STUDY TEXT:
>>
AI Summit Recap: Dollars and Cents in AI and Health Tech

There’s no doubt that artificial intelligence has already changed the business world. But there are other areas where it has been utterly transformative. One of those areas is health and medicine. As part of the Information’s recent San Francisco AI Summit, reporter Natasha Mascarenhas sat down to discuss the current state of AI in healthcare with three luminaries whose work is synergistic:
- Ayman AlAbdallah, partner, Mubadala Capital
- Michael Mager, co-founder and CEO, Precision Neuroscience
- Mike Ng, co-founder and CEO, Ambience Healthcare
What does the market look like now?
Mascarenhas started off by asking Mike Ng of Ambience Healthcare, an AI operating system for healthcare organizations, what he’s seeing in the market in the post-ChatGPT world.
“I think where we are now is that the majority of health systems have come to the consensus that they’re going to use AI to automate documentation. The market is clearly already here,” he said.
Ayman AlAbdallah of Mubadala Capital chimed in with an investor’s point of view. First, he pointed out that AI in the biosciences has existed far longer than ChatGPT. “But unlike the internet where you can train chatbots, biological data has to be produced. That data is represented in different dimensions. It’s structured and unstructured medical records, imaging data and genomic data sets. That makes the adoption of AI even more important. And it continues to pull investor interest.”
Michael Mager of Precision Neuroscience, a brain–computer interface company, agreed with AlAbdallah, saying, “We’ll often implant multiple arrays on someone’s brain. The rate at which neuron activity occurs is at the millisecond threshold. We’re sampling these electrodes thousands of times per second. That means that we’re collecting 1 [billion] to 2 billion data points per minute per patient.…This is an amount of data that human beings can’t make sense of without the use of sophisticated AI-based software algorithms.”
The True Value of AI: It’s More Than Just Dollars
Sure, AI is a money- and time-saver across healthcare, but the goals for its use are loftier. AI can improve the quality of life for billions of people around the world.
<<
TASK SET:
**1)** From the AI summit recap, list the types of biological data that Ayman AlAbdallah names.
**2)** Answer these from the AI summit recap.
(a) Who sat down with the panelists to lead the discussion?
(b) According to Mike Ng, what have most health systems agreed to use AI to automate?
(c) How many data points per minute per patient does Michael Mager say his company collects?
**3)** Extend the AI summit recap, picking up after its final sentence.

RAW DATA:
>>
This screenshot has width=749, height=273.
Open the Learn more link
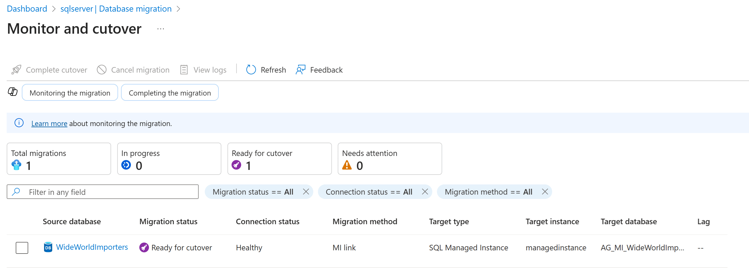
<<
RESPONSES PER TASK:
**1)**
- Structured and unstructured medical records
- Imaging data
- Genomic data sets

**2)**
(a) Reporter Natasha Mascarenhas.
(b) Documentation.
(c) 1 billion to 2 billion.

**3)**
AlAbdallah spoke of the importance of adopting technology and AI to improve the efficiency of healthcare services. “Twenty cents of every dollar spent in the U.S. is spent on healthcare,” he explained. “When a drug goes generic, we’re not always seeing the cost savings translate for consumers. Across the entire value chain, we’re seeing pockets where technology can drive efficiency and increase access to healthcare, ultimately driving down costs.”
Mager expressed that the humanitarian benefits also lead to economic benefits. He used the example of someone in their 20s who’s been in a car accident that left them paralyzed. They can no longer support themselves or their family. “When we think about controlling a computer with one’s thoughts, it’s not for fun,” he said. “It’s to allow people to operate Microsoft Office, Excel, PowerPoint and Word. If you can do that, you can rejoin the workforce.” And that leads to macro benefits. “Taking someone from being dependent to being able to have a job, pay taxes and support a family…the financial benefit over a lifetime is enormous.”
The Future of AI-Assisted Healthcare Is Already Here
Ng foresees the very near future of how AI can improve healthcare—and the statistics speak for themselves. “Eleven thousand new seniors are aging into Medicare every single day,” he said. “Combine that with a shortage of clinicians, and it’s not a question of whether healthcare wants AI. Healthcare needs AI.”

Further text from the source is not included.